• _EXTRAIT DU DOCUMENT_
########
Bien sûr, toutes tes rencontres amoureuses sont uniques, irremplaçables, et les souvenirs retenus, pour la plupart, aujourd'hui encore, n'entraînent ni regret ni amertume. Mais combien sont-elles, entre toutes, l'expression de l'amour, ce sentiment qui fait que non seulement tu te trouves aimable aux yeux de l'autre, mais indispensable, et que dans le reflet de l'être aimé, tu y lis le même émerveillement?
Et cet amour - les exemples en littérature ne manquent pas, de Tristan et Yseult à Roméo et Juliette, de Dante Alighieri à Catherine Pozzi - ce sont souvent les auteurs mystiques qui en ont parlé le mieux, encore que Ibn Hazm, philosophe et poète andalou du Xe siècle, lui consacre quelques vers inoubliables: Un jour, par surprise, j’ai donné un baiser, un baiser furtif, à celle qui tient mon coeur. Si nombreux que doivent être mes jours, je ne compterai que ce court instant, car il a été vraiment toute ma vie.
########
• _EXTRAIT DE DONNÉES_
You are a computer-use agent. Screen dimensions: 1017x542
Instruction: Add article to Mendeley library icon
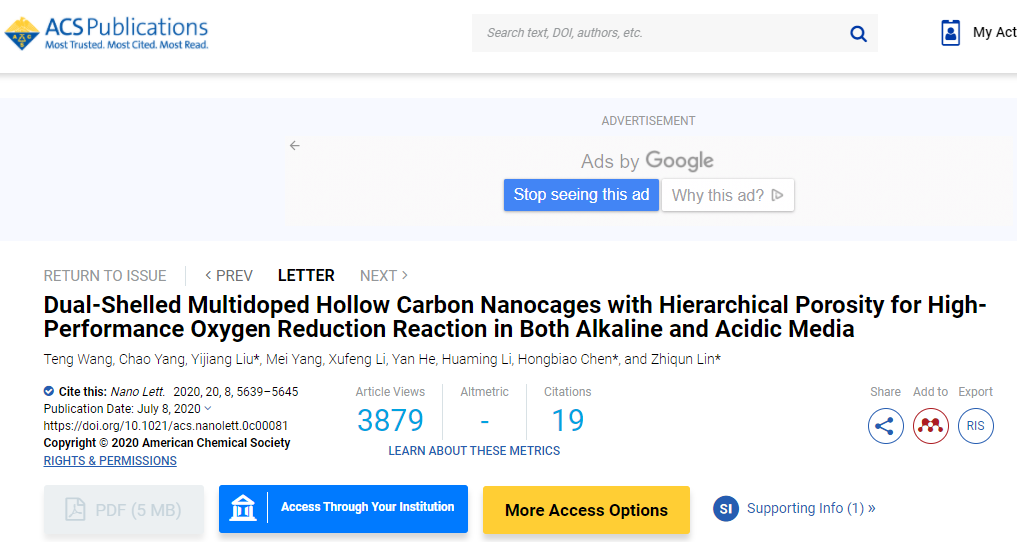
########
• _À COMPLÉTER_
**a.** Dans l'extrait sur l'amour, reformulez plus brièvement le paragraphe qui commence par « Bien sûr, toutes tes rencontres amoureuses » en gardant ses idées principales.
**b.** Reprenez le passage de l'extrait sur l'amour qui commence aux mots "Et cet amour" et s'arrête après "toute ma vie.", en remplaçant "philosophe" par "penseur".

• _RÉPONSES PAR TÂCHE_
**a.** Chacune de tes rencontres amoureuses est unique et irremplaçable, et la plupart de leurs souvenirs ne laissent aujourd'hui ni regret ni amertume. Mais combien d'entre elles expriment vraiment l'amour, ce sentiment qui te rend non seulement aimable mais indispensable aux yeux de l'autre, et qui te fait lire le même émerveillement dans le reflet de l'être aimé ?

**b.**
Et cet amour - les exemples en littérature ne manquent pas, de Tristan et Yseult à Roméo et Juliette, de Dante Alighieri à Catherine Pozzi - ce sont souvent les auteurs mystiques qui en ont parlé le mieux, encore que Ibn Hazm, penseur et poète andalou du Xe siècle, lui consacre quelques vers inoubliables: Un jour, par surprise, j’ai donné un baiser, un baiser furtif, à celle qui tient mon coeur. Si nombreux que doivent être mes jours, je ne compterai que ce court instant, car il a été vraiment toute ma vie.